Freshwater East Beach
Its wide sandy beach and south-eastern aspect make Freshwater East an ideal resort for family bathing, with deep golden sand and a sheltering backcloth of dunes.
In hot summer weather it is a veritable suntrap and the waves are gentle and toddler-friendly when the weather is calm.
For generations it has been a favourite recreational venue for the people of Pembroke, seven miles away by road, and the historic village of Lamphey two miles to the north.
Freshwater’s best-known natives are probably the Welsh indie band, Gorky’s Zygotic Mynci, whose founder members grew up in the village. There is a twice daily bus service from Pembroke, and the County Council’s Coastal Cruiser bus makes regular circuits, but by and large the beach is relatively quiet much of the time and there is plenty of space for recreation.
There is a holiday park in the valley to the south and an inn and shop, and at Greenala Point to the west there is an interesting iron age fort site, with multiple defences and signs of enlargement of its original position. For those with an interest in history, Lamphey has a well-preserved ruin of a magnificent 13th century Bishop’s Palace, mainly ther work of the dynamic Henry de Gower, Bishop of St Davids, whose improsing ornate architecture is also celebrated at the Bishop’s Palace at St Davids and at Swansea castle. Lamphey Palace shows evidence of an impressive attenton to detail in terms of self-sufficiency, with fishponds, fruit orchards, vegetable gardens and sweeping parklands. The nearby medieval parish church is also worth a visit.

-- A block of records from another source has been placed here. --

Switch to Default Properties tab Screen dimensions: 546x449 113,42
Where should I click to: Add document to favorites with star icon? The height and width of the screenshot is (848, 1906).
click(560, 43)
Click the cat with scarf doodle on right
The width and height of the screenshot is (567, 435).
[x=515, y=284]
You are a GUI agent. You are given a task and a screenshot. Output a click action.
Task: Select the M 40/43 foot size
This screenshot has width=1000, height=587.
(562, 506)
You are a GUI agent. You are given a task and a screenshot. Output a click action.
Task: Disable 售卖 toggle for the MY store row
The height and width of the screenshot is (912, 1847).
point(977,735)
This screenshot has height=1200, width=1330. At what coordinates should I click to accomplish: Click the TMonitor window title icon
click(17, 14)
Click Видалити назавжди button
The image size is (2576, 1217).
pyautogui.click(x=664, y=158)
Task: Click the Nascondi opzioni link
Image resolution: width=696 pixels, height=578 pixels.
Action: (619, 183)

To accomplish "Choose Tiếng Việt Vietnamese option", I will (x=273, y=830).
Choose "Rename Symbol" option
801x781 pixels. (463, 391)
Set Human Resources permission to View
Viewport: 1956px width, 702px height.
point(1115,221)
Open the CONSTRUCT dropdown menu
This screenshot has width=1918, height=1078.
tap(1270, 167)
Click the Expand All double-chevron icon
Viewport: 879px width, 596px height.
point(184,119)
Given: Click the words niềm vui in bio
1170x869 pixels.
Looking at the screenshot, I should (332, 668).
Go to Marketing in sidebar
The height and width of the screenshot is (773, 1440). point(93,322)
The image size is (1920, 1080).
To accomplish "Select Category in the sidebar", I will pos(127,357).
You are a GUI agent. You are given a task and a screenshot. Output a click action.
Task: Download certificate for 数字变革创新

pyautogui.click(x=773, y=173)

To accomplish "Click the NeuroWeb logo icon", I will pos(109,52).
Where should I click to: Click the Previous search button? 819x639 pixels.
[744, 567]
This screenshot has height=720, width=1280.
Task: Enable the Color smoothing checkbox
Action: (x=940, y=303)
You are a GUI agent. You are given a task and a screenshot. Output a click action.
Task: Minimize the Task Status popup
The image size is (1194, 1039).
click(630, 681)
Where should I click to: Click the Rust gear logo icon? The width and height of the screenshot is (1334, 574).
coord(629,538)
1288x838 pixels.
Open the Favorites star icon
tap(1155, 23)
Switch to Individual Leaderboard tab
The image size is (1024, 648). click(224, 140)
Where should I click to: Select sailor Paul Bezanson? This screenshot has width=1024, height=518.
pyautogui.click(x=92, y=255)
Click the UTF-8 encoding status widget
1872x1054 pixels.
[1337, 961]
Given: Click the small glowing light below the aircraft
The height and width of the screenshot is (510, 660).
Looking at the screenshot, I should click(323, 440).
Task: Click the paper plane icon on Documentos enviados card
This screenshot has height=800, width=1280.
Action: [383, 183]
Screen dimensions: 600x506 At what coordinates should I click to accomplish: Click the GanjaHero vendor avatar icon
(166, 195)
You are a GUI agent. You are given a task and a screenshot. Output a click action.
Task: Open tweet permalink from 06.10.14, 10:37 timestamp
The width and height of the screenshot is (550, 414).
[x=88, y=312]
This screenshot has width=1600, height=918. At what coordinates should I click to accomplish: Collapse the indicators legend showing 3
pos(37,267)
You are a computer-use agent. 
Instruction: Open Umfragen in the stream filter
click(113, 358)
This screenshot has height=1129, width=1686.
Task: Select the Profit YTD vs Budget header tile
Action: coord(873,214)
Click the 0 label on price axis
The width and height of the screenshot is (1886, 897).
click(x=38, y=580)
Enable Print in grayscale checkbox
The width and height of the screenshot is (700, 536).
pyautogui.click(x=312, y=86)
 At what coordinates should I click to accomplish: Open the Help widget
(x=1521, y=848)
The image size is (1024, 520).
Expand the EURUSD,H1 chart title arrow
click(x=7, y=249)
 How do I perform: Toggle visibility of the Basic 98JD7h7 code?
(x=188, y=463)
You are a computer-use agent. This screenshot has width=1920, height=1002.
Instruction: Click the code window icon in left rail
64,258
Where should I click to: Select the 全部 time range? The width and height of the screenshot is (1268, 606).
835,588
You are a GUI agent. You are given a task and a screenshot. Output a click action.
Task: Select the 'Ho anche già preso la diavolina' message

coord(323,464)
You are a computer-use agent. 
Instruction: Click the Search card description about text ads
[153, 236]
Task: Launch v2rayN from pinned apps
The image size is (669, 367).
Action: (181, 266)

Like most Pembrokeshire beaches, Freshwater East is a popular resort of naturalists, botanists and ornithologists, the variety of its flora and fauna attracting much interest. Sadly, though, its dune habitat has been seriously damaged by inappropriate shack development before the designation of the National Park, when the opportunity of protecting the unique environment was lost. However, there are on-going long term plans to develop further seaside resort facilities which should enhance the village’s tourism prospects.
Freshwater East is, of course, in the Pembrokeshire Coast National Park and the 180-mile long coastal footpath passes through, providing the opportunity of exhilarating walks west towards St Govans Head and beyond and east to historic Manorbier, with its magnificent castle, and Tenby with its spectacular beaches, historic town walls and panoramic vistas.
The National Park literature details events in the area, which include beach discovery sessions, such as rockpooling and pond safaris for children, led by experienced National Park wardens, who advertise their presence with flags on the beaches. Freshwater West, Manorbier and West Angle are included in these close looks at the natural wonders of nature on the shore, and there are also guided ‘Twilight’ walks at Lamphey Palace. For these events it is worthwhile picking up the National Park freesheet “Coast to Coast.” which is packed with information and is freely available in shops, supermarkets and information centres and also at Bluestone.